Are you able to forgive and forget? I’m not ashamed to admit that I’m not. I am more than capable of forgiveness. Forgiveness is vital in life. It took me until the age of 25 to realize that fact, but it was a very important lesson to learn. Although I am now well versed in forgiveness, I never forget. When you forget you give someone the opportunity to hurt you again.

I dealt with mental abuse for years throughout my relationship with the father of my children. I swore that I would never forgive him. At the time I had already learned just how important forgiveness is, yet I couldn’t find the strength within myself to forgive him. He had hurt me and made me hate myself. All of his hateful ramblings had sunk in and stuck.

Part of me knew that I wasn’t a worthless person. Yet after years of being told that you are, it’s hard to see otherwise.

Four months ago I realized that by not forgiving him I was only hurting myself. My forgiveness meant nothing to the man. This should have been obvious by the fact that he treated me so disrespectfully to begin with. Yet it took me over a year after leaving him to realize just how much it was still affecting my life.

---------------

▶ **REQUIREMENT**
Copy the passage on forgiveness word for word, starting at "Four months ago" and ending at "affecting my life.". The entries after the passage on forgiveness are unrelated to it.

▶ **INFORMATION**
---------------

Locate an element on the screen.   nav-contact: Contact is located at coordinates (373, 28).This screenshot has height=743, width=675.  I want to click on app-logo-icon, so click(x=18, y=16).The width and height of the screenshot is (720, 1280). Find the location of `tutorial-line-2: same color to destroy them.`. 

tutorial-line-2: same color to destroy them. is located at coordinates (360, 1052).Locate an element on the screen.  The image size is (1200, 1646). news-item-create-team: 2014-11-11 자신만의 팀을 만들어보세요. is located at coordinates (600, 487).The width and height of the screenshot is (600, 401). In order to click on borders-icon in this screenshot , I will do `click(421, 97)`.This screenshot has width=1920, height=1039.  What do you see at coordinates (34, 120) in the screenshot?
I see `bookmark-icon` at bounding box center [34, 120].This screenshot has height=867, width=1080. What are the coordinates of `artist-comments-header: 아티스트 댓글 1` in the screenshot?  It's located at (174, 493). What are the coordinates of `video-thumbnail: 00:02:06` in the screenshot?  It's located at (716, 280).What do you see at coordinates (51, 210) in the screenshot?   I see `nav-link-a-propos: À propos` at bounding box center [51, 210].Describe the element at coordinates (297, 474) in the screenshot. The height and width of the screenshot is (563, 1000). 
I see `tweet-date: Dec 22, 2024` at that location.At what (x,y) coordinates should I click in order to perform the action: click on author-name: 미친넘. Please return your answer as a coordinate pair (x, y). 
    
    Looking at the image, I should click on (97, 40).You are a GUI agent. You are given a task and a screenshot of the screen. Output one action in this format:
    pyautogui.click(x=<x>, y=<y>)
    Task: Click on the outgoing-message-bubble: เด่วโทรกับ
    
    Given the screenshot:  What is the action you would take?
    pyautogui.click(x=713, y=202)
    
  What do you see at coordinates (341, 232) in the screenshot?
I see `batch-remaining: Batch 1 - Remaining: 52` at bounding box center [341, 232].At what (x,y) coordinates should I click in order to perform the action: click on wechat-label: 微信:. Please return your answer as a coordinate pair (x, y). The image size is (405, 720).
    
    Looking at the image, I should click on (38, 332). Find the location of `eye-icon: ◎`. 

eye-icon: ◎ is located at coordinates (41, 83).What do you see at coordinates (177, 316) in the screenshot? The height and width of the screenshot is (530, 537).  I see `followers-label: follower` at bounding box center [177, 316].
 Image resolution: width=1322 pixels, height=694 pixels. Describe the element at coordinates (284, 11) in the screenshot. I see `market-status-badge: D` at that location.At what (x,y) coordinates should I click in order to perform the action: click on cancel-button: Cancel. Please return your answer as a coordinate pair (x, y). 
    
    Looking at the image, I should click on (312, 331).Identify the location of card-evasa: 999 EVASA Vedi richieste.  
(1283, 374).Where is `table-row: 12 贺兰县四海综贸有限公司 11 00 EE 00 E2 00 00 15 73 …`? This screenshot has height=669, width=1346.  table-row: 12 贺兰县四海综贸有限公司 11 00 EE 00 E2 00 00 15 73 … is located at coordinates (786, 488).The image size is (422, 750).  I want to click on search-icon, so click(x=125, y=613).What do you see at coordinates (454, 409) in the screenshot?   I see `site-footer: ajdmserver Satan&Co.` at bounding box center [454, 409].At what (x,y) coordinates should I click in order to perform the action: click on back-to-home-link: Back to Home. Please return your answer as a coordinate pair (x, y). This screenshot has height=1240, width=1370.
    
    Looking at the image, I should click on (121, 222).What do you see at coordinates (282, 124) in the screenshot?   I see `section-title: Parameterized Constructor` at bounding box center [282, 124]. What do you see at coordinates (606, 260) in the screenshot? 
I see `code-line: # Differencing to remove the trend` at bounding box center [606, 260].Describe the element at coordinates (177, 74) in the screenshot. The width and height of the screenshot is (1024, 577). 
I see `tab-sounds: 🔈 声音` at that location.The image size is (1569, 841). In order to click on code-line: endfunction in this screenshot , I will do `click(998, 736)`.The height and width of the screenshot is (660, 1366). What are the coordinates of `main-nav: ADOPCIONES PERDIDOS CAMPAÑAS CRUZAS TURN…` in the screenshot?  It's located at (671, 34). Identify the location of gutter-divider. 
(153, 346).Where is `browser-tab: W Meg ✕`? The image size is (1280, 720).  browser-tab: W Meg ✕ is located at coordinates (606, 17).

---------------

▶ **TASK RESPONSE**
Four months ago I realized that by not forgiving him I was only hurting myself. My forgiveness meant nothing to the man. This should have been obvious by the fact that he treated me so disrespectfully to begin with. Yet it took me over a year after leaving him to realize just how much it was still affecting my life.